**MATERIAL PROVIDED:**
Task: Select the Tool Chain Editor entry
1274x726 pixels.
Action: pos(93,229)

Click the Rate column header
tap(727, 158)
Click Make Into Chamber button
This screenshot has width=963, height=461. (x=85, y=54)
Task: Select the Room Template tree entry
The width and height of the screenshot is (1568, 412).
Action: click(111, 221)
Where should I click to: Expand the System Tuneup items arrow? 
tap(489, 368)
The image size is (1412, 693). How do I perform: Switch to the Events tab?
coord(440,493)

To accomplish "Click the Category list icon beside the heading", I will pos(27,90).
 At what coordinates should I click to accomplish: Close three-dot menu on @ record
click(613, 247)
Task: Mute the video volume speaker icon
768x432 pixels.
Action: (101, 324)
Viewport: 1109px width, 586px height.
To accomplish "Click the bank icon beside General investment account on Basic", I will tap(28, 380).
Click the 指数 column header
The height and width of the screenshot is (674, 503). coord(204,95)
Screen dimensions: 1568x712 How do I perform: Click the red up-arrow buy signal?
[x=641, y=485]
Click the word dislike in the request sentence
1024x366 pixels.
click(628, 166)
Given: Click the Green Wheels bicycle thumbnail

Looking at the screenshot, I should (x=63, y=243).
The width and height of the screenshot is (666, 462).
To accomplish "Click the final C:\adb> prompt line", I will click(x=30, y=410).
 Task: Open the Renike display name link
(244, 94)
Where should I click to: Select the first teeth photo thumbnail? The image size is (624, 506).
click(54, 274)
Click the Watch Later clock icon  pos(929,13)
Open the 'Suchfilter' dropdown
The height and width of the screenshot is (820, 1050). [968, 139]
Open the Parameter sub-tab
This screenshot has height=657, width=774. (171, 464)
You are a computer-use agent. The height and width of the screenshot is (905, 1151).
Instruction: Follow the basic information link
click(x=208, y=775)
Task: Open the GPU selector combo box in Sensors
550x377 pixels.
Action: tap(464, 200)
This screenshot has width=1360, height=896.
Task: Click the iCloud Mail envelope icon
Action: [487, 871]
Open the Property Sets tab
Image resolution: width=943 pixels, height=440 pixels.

**TASK OBJECTIVE:** Which lines run from the one containing "550x377 pixels." through the end of the material? Output them exactly.

**RESPONSE FOR THIS EXERCISE:**
550x377 pixels.
Action: tap(464, 200)
This screenshot has width=1360, height=896.
Task: Click the iCloud Mail envelope icon
Action: [487, 871]
Open the Property Sets tab
Image resolution: width=943 pixels, height=440 pixels.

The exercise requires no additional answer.